ABSTRACT
Power consumption plays an important role in computer system design today. On chip memory structures such as multi level cache make up a significant proportion of total power consumption of CPU or Application Specific Integrated Circuit (AISC) chip, especially for memory – intensive application, such as floating – point computation and machine learning algorithm. Therefore, there is a clear motivation to reduce power consumption of these memory structures that are mostly consisting of Static Random Access Memory (SRAM) blocks. In this defense, I will present the framework of a novel dual – supply – voltage scheme that uses separate voltage levels for memory read and write operations.
By quantitatively analyzing the cache trace for SPEC2000, Parsec, and Cortexsuite benchmarks and comparing the Read/Write sequence characterization of different computing application types, I discover that memory intensive applications have high potential to generate long consecutive Read/Write sequences, which can be leveraged by our proposed dual supply framework. I then perform a limit study based on ideal Read/Write reordering to obtain the maximum possible power saving estimate. Finally, as a case study, I apply this framework to a custom machine learning ASIC accelerator design to showcase its viability.
BACKGROUND
SRAM can retain its stored information as long as power is supplied. The structure of a 6-T SRAM cell, storing one bit of information, can be seen in Figure 2.1. The core of the cell is formed by two CMOS inverters, where the output potential of each inverter Vout is fed as input into the other Vin. This feedback loop stabilizes the inverters to their respective state. The access transistors and the word and bit lines, Word line (WL) and Bit line (BL), are used to read and write from or to the cell. In standby mode the word line is low, turning the access transistors off.
Static Noise Margin (SNM) is an important evaluation of the SRAM cell stability. It can be extracted by nesting the largest possible square in the two voltage transfer curves (VTC) of the involved CMOS inverters, as seen in Figure 2.2. In this figure, VR means the voltage of the right transistor M6 and VL means voltage of the left transistor M5.
In order to separate the voltage supply for read and write operations respectively, we refer the core – level fast voltage switching circuit shown in Figure 2.7 from Booster As Figure 2.7 shows, if V1_EN is set to 1 and V2_EN is set to 0, then Mp1 ON and Mp2 OFF, the VDD for SRAM switch to supply voltage for write operation @ V1. On the contrary, if V1_EN is set to 0 and V2_EN is set to 1, then Mp1 OFF and Mp2 ON, then VDD for SRAM switch to supply voltage for read operatio n@V2.
LIMIT STUDY
The Ideal Case is that we assume that Booster core level fast voltage switching circuit will cost nothing. So that we aggressively switch the dual voltage supply to V1 once there is a single write operation and then switch it to V2 once there is a single read operation, as Figure 3.1 shows.

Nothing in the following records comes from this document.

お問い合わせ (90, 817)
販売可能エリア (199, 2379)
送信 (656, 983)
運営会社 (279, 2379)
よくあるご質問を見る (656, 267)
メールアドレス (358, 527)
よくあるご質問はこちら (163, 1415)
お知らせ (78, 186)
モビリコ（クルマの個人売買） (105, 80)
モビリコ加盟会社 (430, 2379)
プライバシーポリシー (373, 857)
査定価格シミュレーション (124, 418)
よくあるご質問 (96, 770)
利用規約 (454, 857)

When there is a write operation, which is shown in Figure 3.3 red zone. The dual supply voltages switch from V2 to V1. But there is a nearly 10ns delay each switch from V2 to V1. Before the supply voltage reached V1, the write operation has to stand by since the voltage range from V2 to V1 is not reliable for write operation. So that there is delay penalty when the dual supply voltages switch from V2 to V1.
However, when there comes a read operation that is shown in Figure 3.3 green zone. The dual supply voltages will switch from V1 to V2. In this voltage range from V1 to V2 it is always reliable for read operation. Hence, the read operation does not have to stand by when the dual supply voltages switch. There is no delay penalty when dual supply voltages switch from V1 to V2.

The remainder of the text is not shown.